=== Exercise requirements ===
Put the lines below into a JSON list of strings, starting with the line containing "Click the Refers to input field" and going on through the line containing "click(104, 492)", one string per line. Skip blank lines, and leave the pictures out of your answer.

=== Word and element location data ===
::::::

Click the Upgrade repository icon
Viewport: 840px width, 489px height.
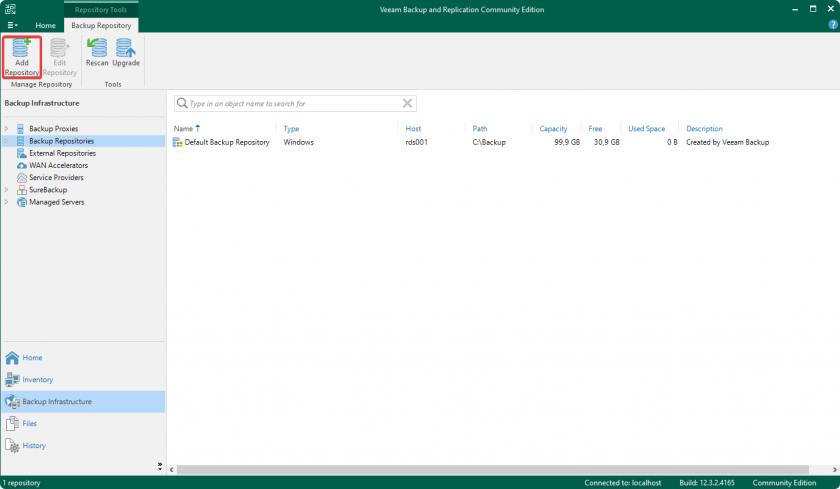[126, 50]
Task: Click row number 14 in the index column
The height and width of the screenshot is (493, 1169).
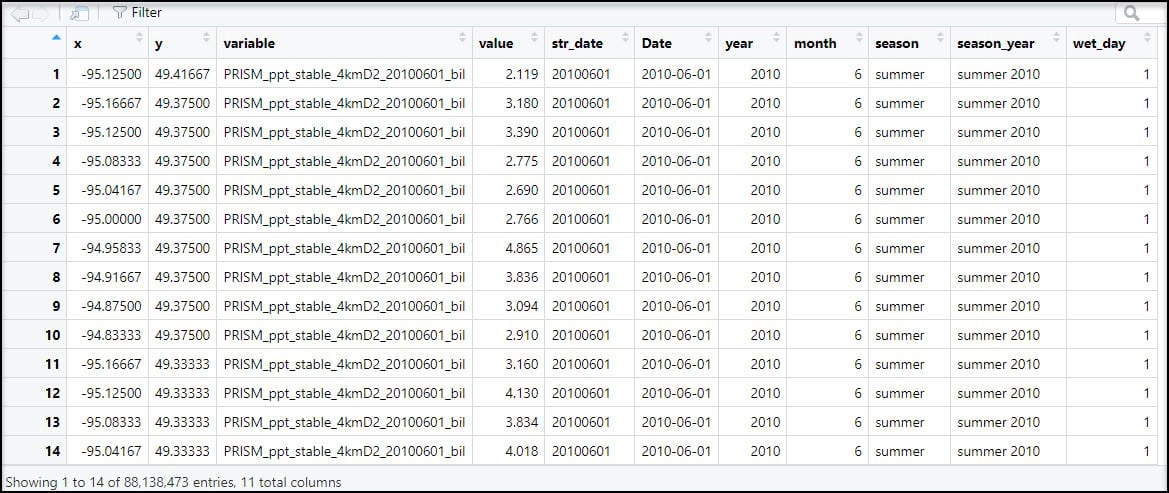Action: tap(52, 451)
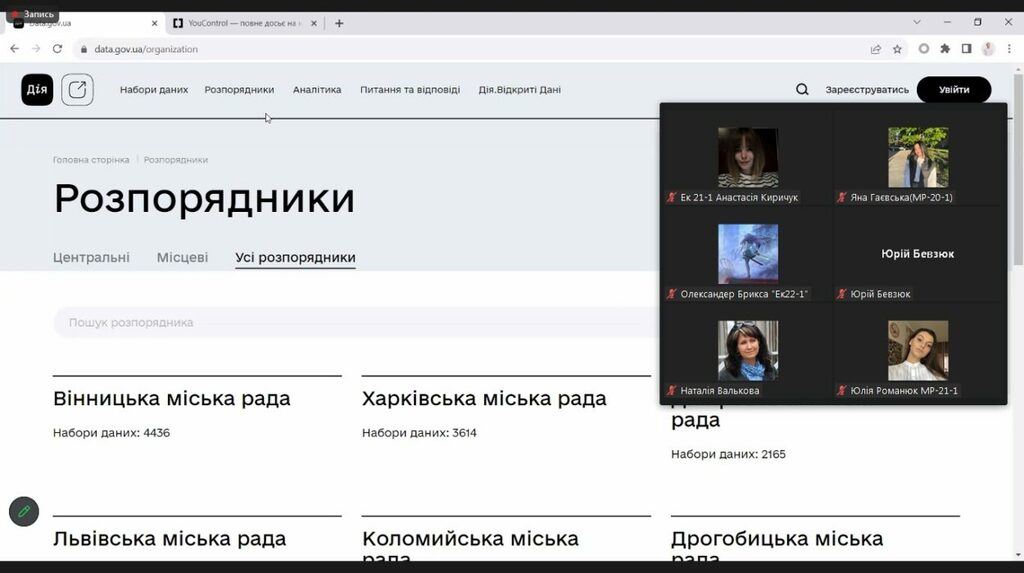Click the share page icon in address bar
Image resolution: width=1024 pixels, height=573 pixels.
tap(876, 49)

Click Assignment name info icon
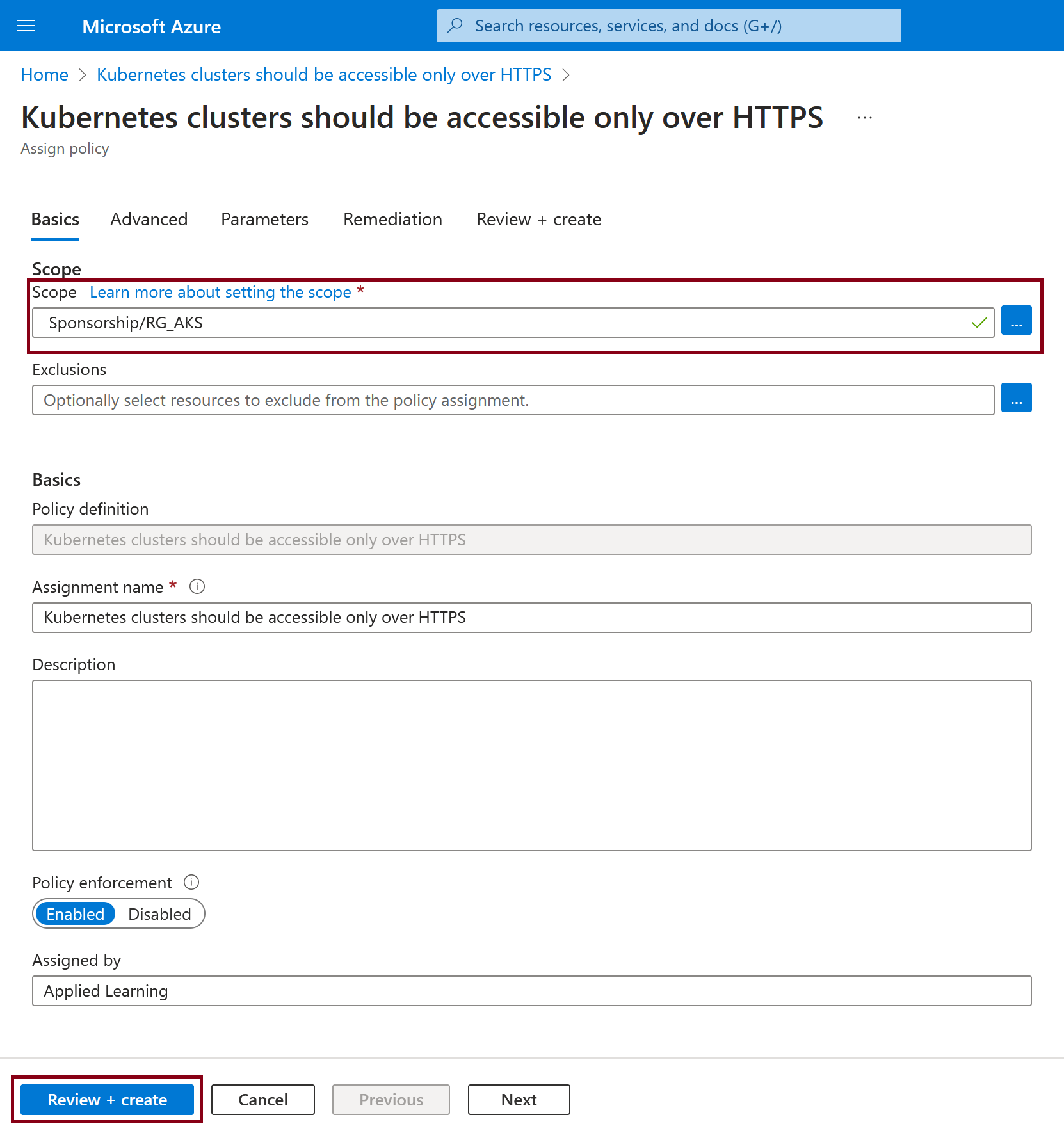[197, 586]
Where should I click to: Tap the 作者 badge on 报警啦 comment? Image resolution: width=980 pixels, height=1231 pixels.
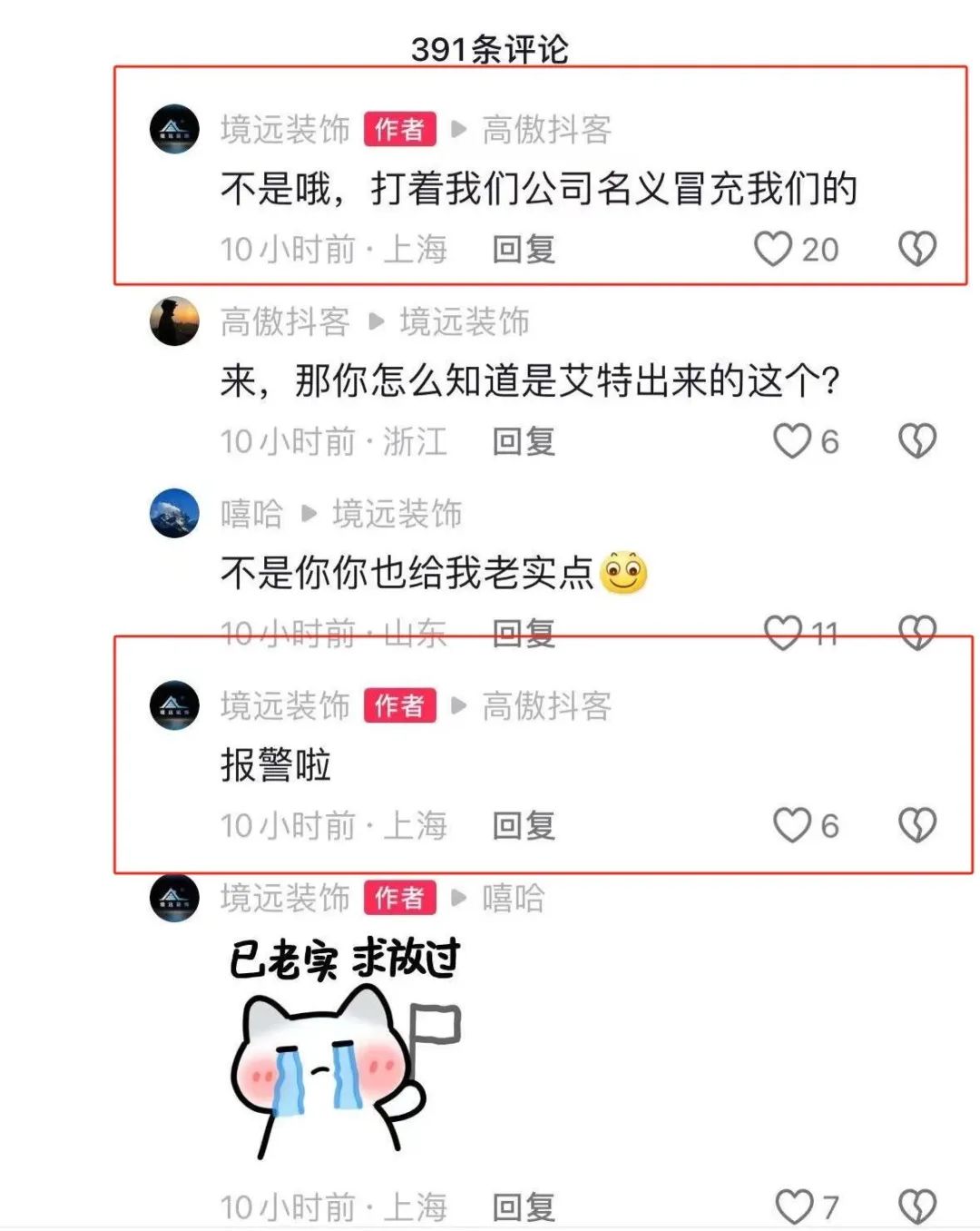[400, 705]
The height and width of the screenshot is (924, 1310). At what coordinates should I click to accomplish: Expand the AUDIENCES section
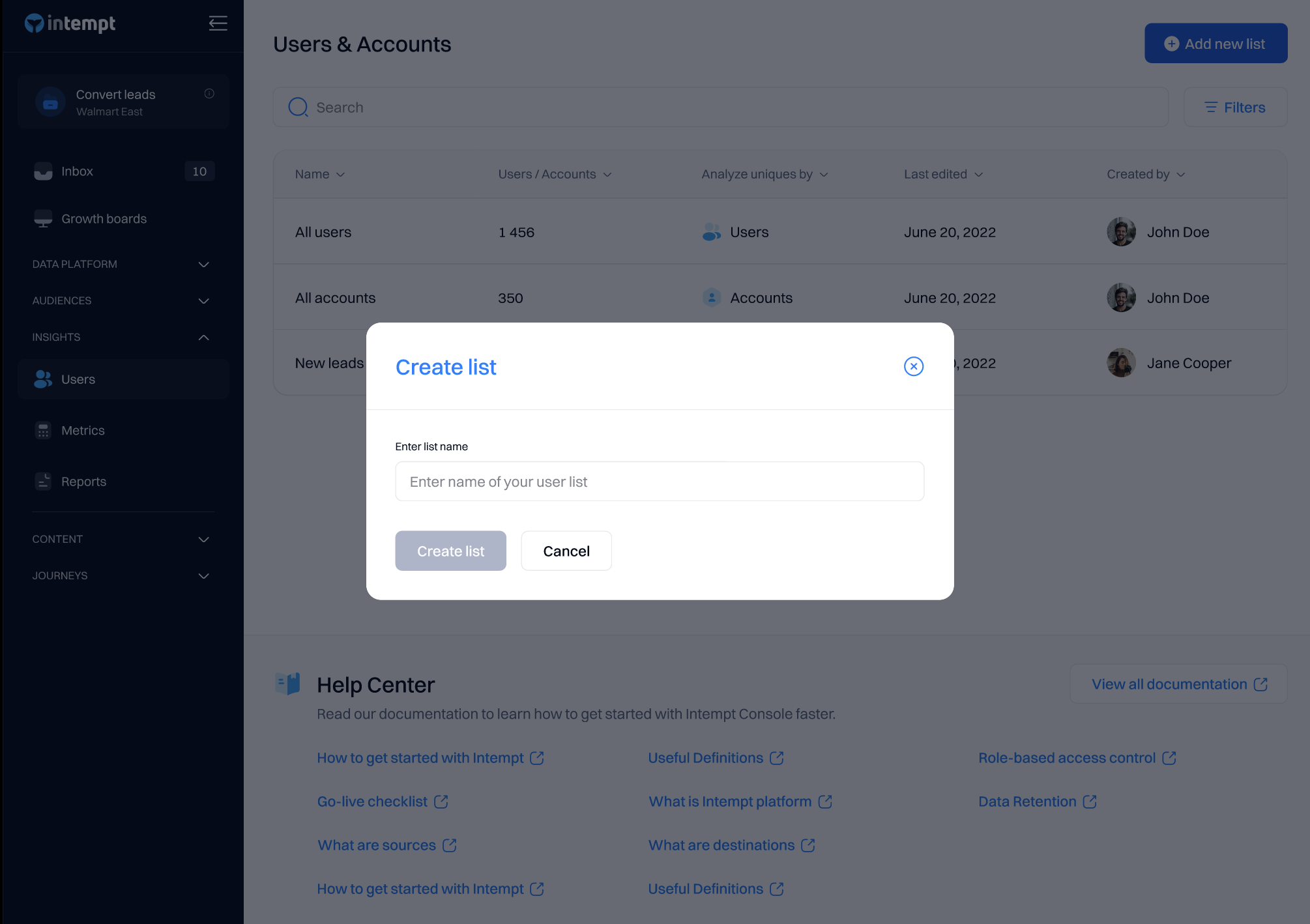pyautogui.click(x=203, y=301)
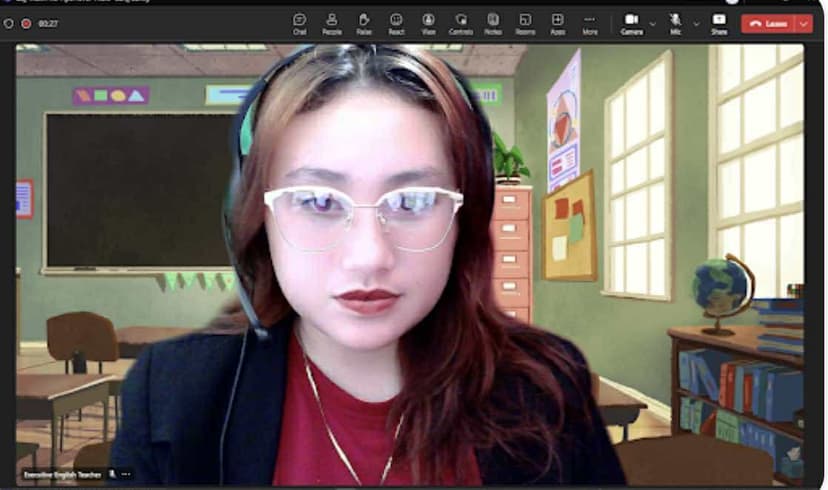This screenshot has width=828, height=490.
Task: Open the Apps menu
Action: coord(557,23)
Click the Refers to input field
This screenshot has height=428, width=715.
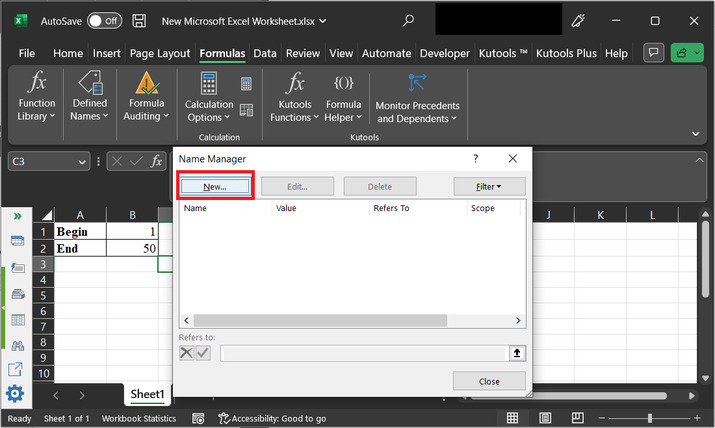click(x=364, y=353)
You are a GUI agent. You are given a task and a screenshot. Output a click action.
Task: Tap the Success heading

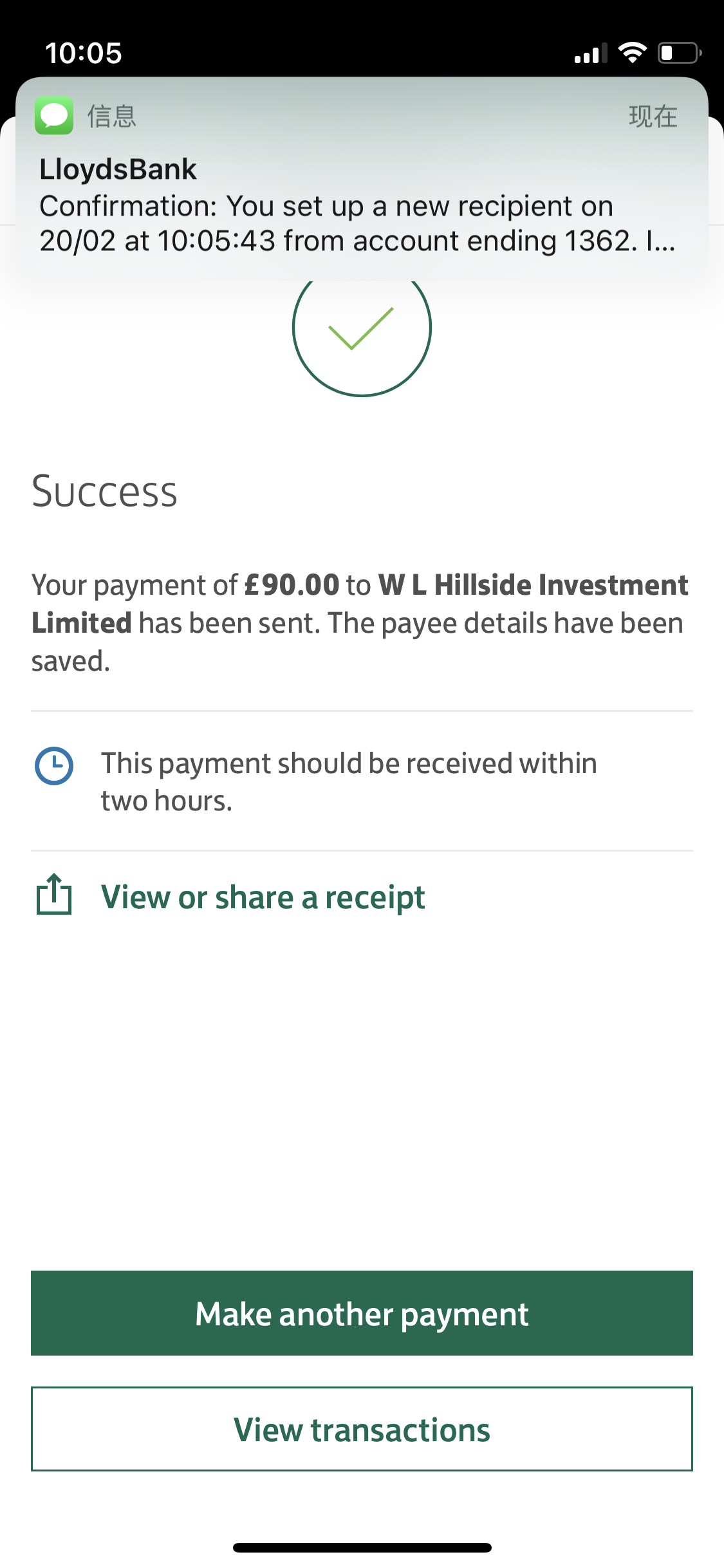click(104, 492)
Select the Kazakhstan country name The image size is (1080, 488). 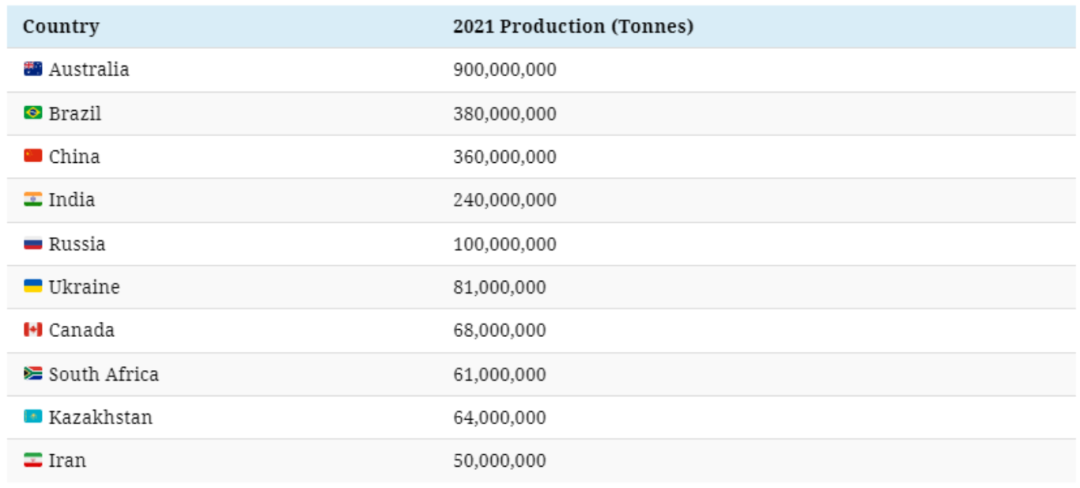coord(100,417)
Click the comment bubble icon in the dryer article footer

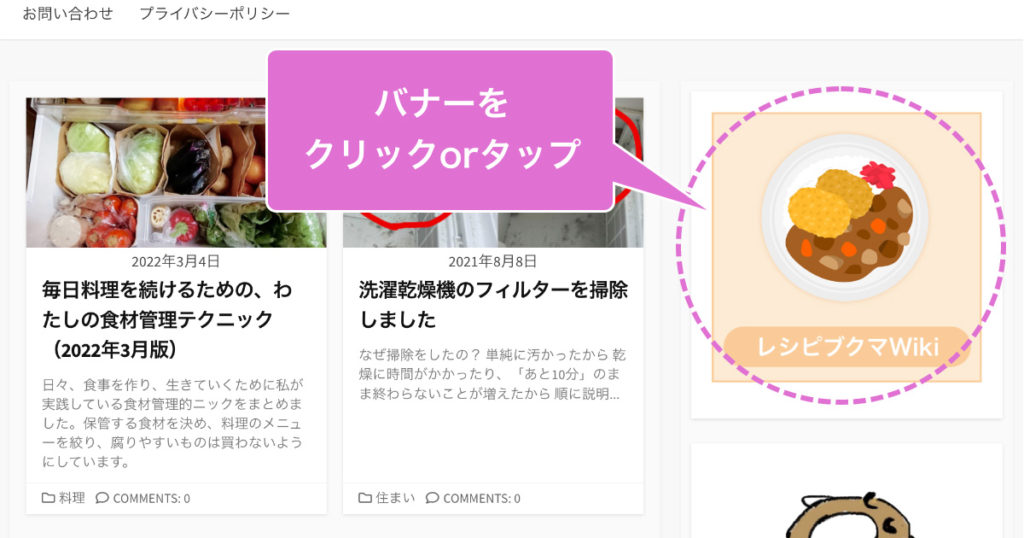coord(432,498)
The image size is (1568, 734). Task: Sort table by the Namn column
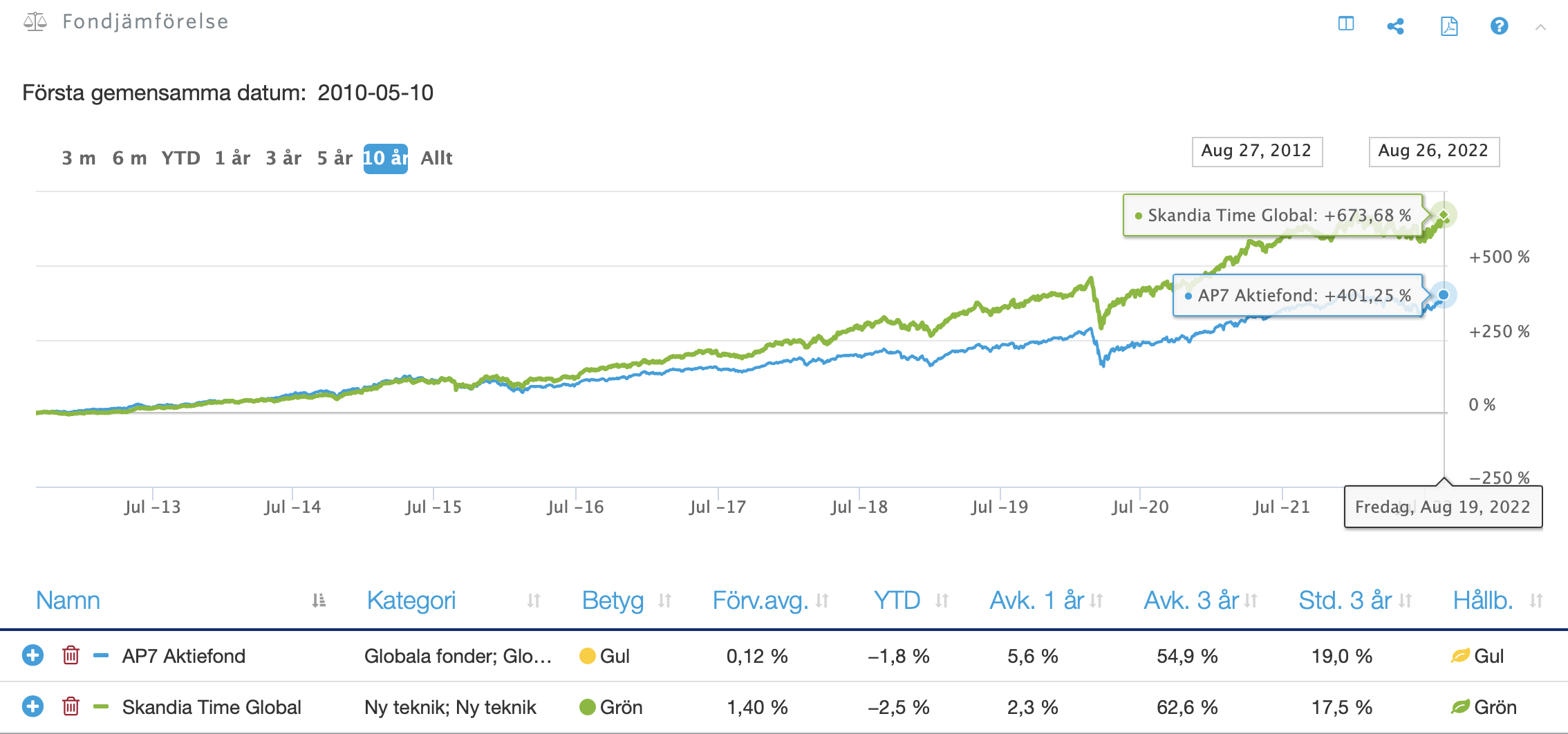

::::::

=== Complete response ===
[
  "Click the Refers to input field",
  "This screenshot has height=428, width=715.",
  "click(x=364, y=353)",
  "You are a GUI agent. You are given a task and a screenshot. Output a click action.",
  "Task: Tap the Success heading",
  "click(104, 492)"
]